En septembre 1902, un incident renforce l’image d’un Jaurès à la solde de Berlin, image apparue dans la caricature lors de son engagement dans l’affaire Dreyfus. En effet, pour s’excuser de ne pouvoir assister au congrès d’Imola, il envoie aux socialistes italiens une lettre dont une version est publiée dans la presse italienne, puis en France dans Le Journal de débats : « Les socialistes italiens contribuent au dehors à une grande œuvre. Ils ne détruisent pas la Triple Alliance, moyen d’équilibre contre notre chauvinisme, et contre les fantaisies franco-russes ; mais ils lui enlèvent peu à peu tout caractère agressif et hostile, et ils rendent ainsi possibles les vastes groupements de peuples qui permettront le désarmement général. Je ne puis croire que vous renonciez à une action dont la fécondité se révèle tous les jours. En France, quoi qu’on vous en dise, l’esprit de secte et d’orgueilleuse impuissance est frappé à mort ». Dans Jaurès et ses détracteurs, Alexandre Croix écrit qu’on reste étonné que ces paroles ne brisèrent pas la carrière politique du tribun pour toujours, parce qu’oser « parler de chauvinisme en France et, de surcroît, de fantaisies franco-russes, c’était vraiment témoigner du goût du suicide, tant auprès des cercles éclairés que des masses, assoties par tant d’années d’hystérie patriotique, à laquelle les socialistes avaient eu leur juste part ». Le journal La Libre Parole de Drumont du 16 septembre 1902, titre « Le triplicien Jaurès ». Dans la caricature, l’image d’un Jaurès à la solde de Berlin refait donc surface. Orens publie une lithographie datée de septembre 1902, tirée à 150 exemplaires et intitulée Le sourire de Jaurès, député français ? 

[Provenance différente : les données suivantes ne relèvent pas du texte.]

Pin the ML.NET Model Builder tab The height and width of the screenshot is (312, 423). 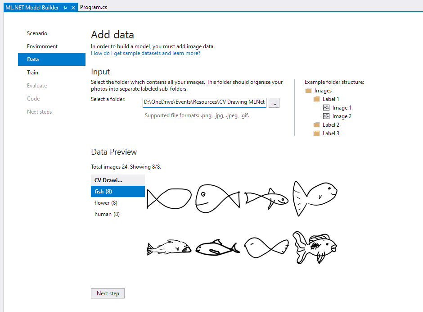point(65,8)
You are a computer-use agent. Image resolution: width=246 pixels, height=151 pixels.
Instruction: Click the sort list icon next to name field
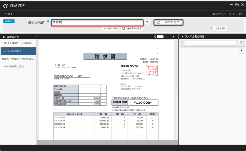coord(147,22)
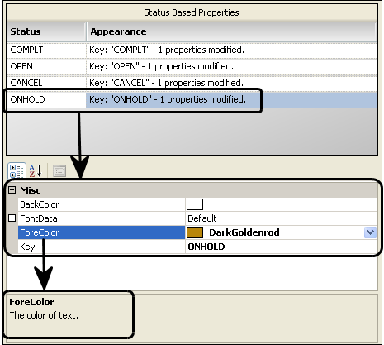Screen dimensions: 384x345
Task: Select the ONHOLD status cell
Action: coord(46,99)
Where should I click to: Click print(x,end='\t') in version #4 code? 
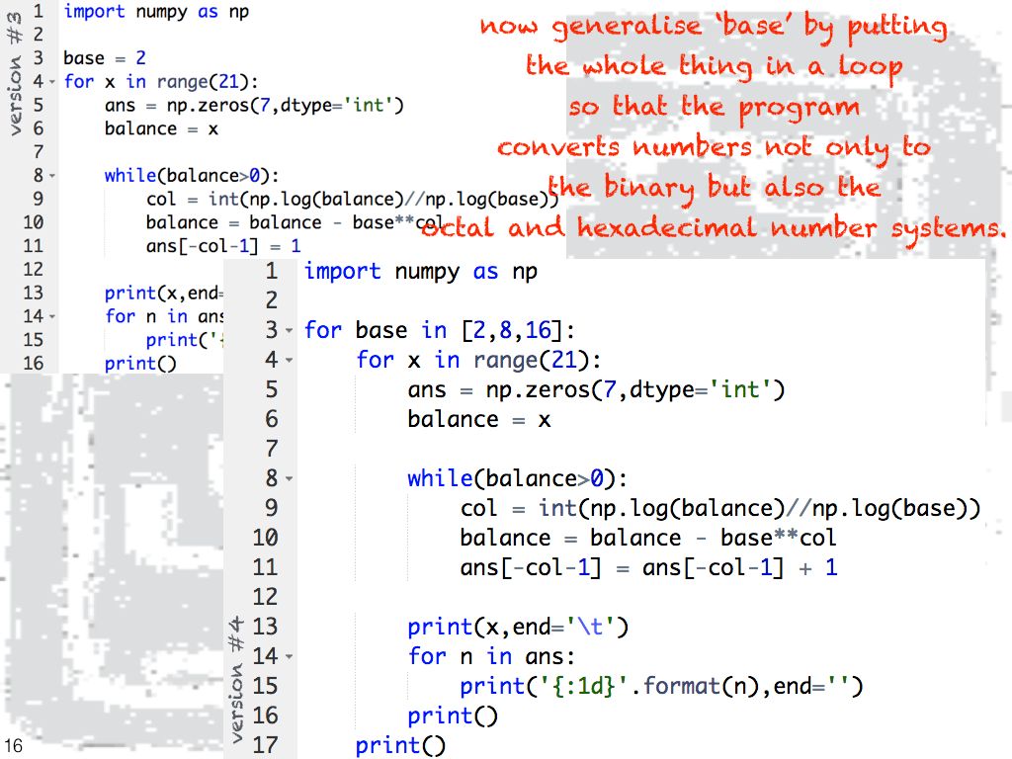(x=518, y=627)
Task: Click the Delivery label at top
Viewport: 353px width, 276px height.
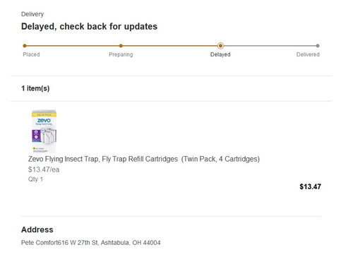Action: tap(32, 14)
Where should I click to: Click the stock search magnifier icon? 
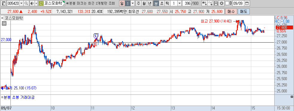[x=26, y=3]
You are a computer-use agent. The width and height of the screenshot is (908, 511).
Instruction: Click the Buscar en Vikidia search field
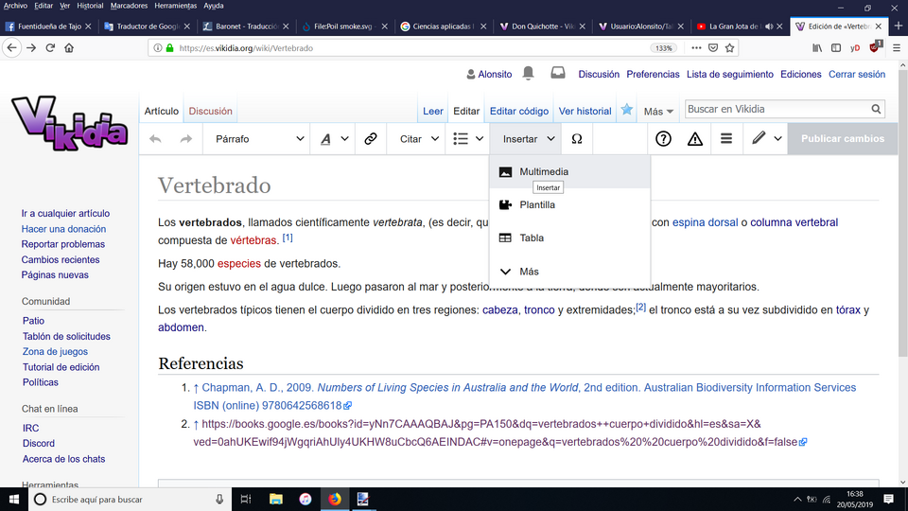(777, 109)
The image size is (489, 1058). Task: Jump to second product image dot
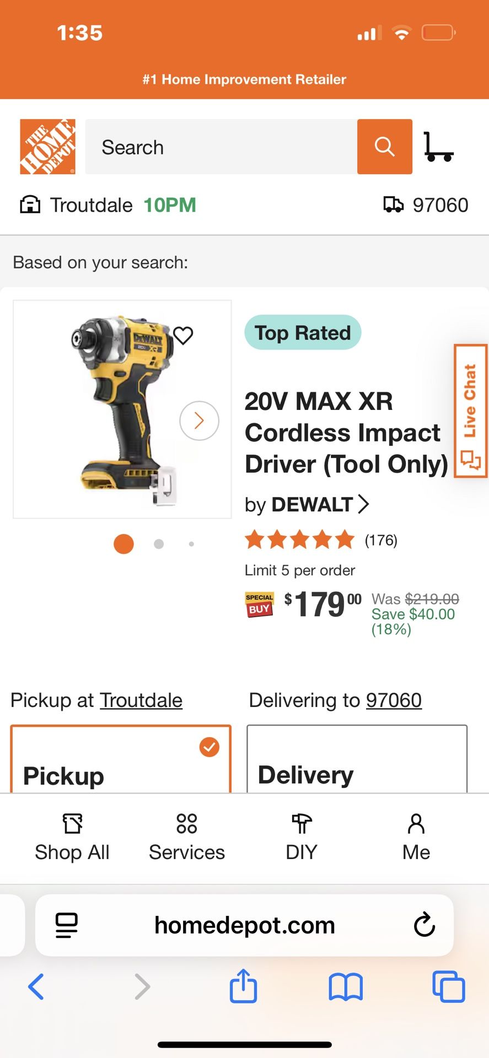159,544
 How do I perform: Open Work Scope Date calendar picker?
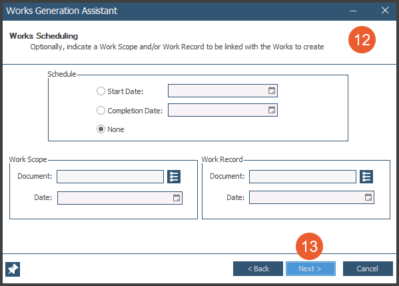pos(177,198)
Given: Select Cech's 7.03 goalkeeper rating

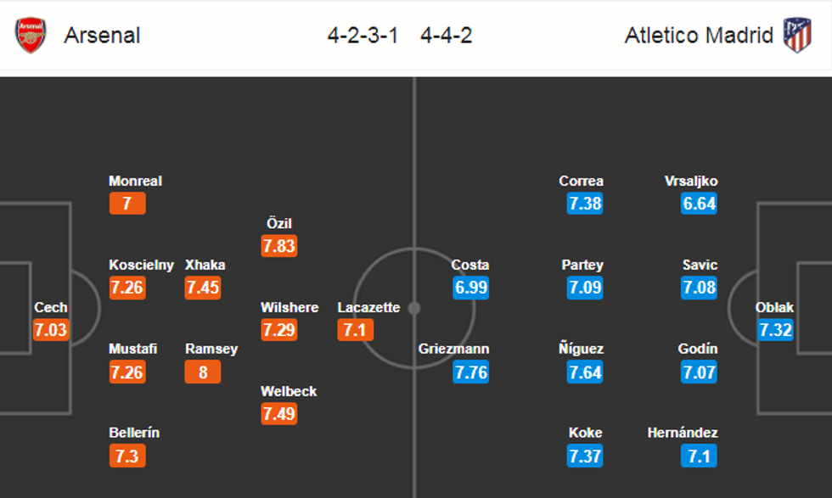Looking at the screenshot, I should [x=50, y=330].
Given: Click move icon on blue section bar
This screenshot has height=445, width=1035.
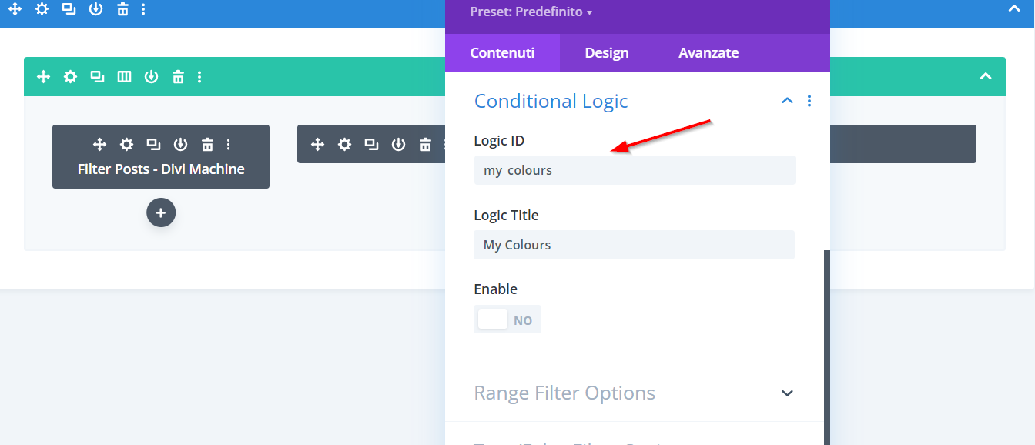Looking at the screenshot, I should coord(15,9).
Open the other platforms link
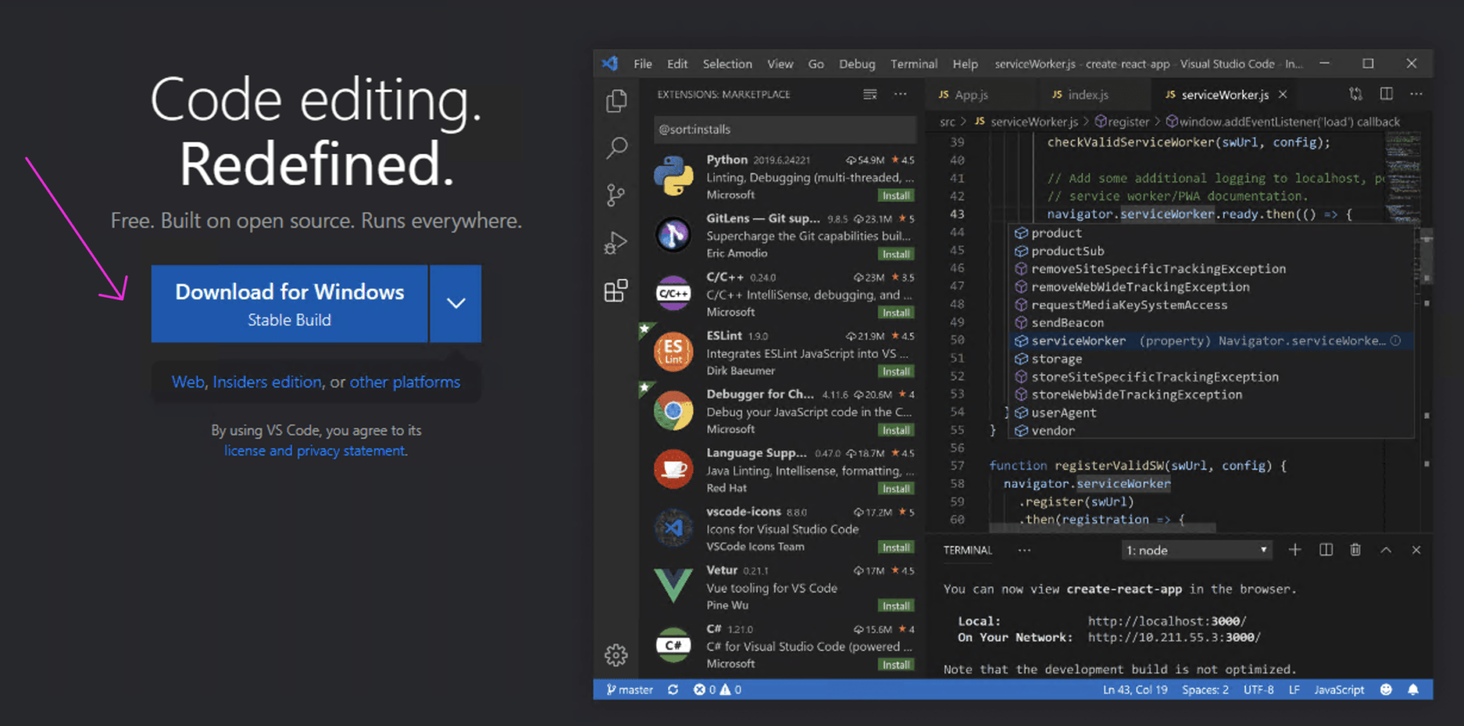The width and height of the screenshot is (1464, 726). (405, 382)
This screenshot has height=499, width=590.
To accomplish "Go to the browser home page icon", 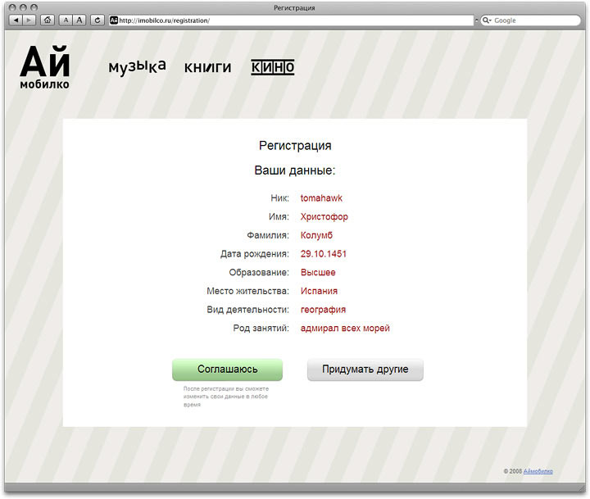I will pos(48,20).
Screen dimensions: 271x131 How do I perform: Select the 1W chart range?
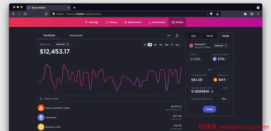coord(155,45)
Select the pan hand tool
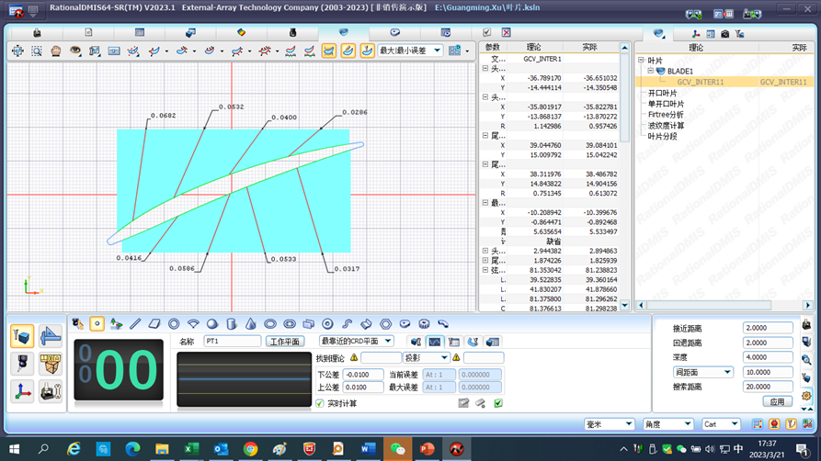The image size is (821, 461). tap(56, 51)
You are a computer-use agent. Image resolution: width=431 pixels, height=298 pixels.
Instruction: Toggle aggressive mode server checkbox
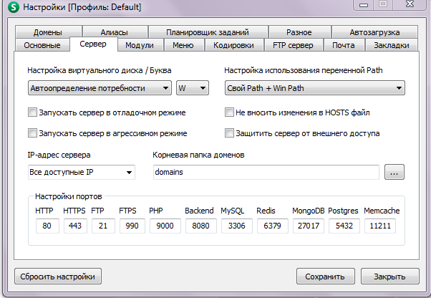(x=32, y=133)
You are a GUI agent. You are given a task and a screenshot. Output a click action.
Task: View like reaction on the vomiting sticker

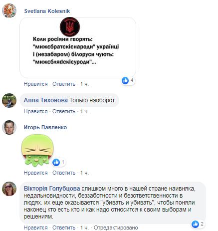pyautogui.click(x=58, y=162)
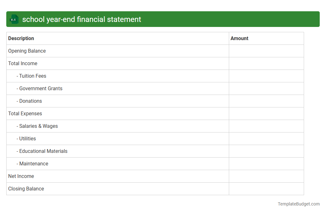This screenshot has height=213, width=326.
Task: Click the school year-end financial statement title
Action: click(82, 19)
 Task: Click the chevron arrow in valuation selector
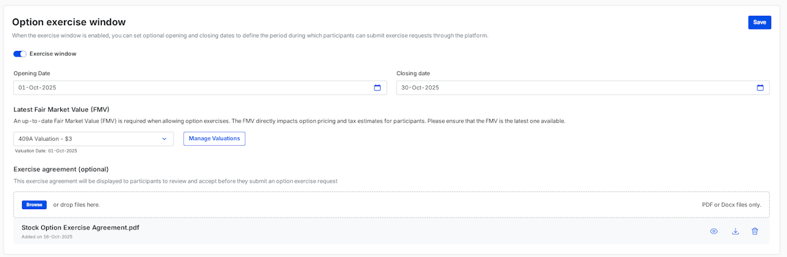(164, 139)
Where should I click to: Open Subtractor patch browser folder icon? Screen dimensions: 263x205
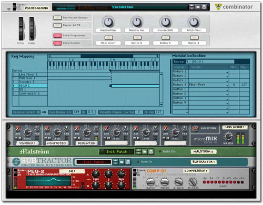[122, 162]
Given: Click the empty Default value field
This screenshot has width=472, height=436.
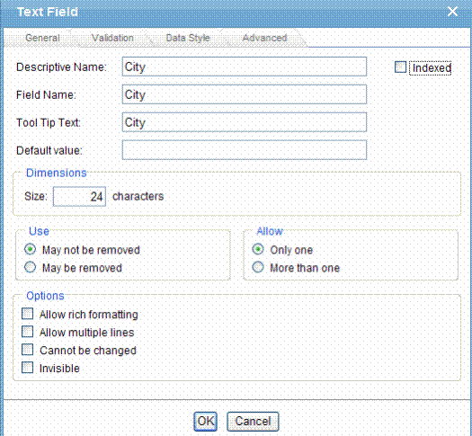Looking at the screenshot, I should click(x=245, y=150).
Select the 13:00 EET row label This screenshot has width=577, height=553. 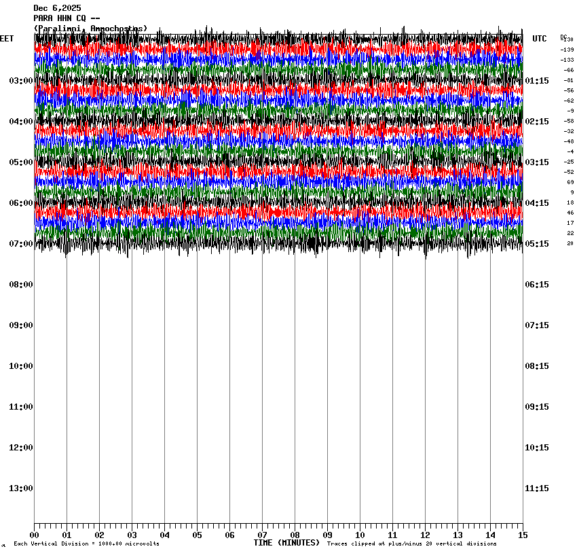click(20, 488)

Ici, l’artiste se demande si Jaurès qui préfère la Triplice regroupant l’Italie et l’Autriche-Hongrie autour de la puissante Allemagne, à l’alliance franco-russe, est bien un député français. Il le représente alors rêvant du casque à pointe en guise de mascotte. Pendant près de deux semaines, à partir du 18 septembre, Jaurès défend sa position. Dans La Petite République, il continue d’accuser la société française de chauvinisme, et persiste à présenter la Triple Alliance comme un bouclier contre les dangereuses aspirations de ses
compatriotes. Mais il compte également des ennemis dans son propre camp, certains socialistes estimant, en effet, qu’il est chimérique de croire à la paix tant que le capitalisme n’est pas aboli.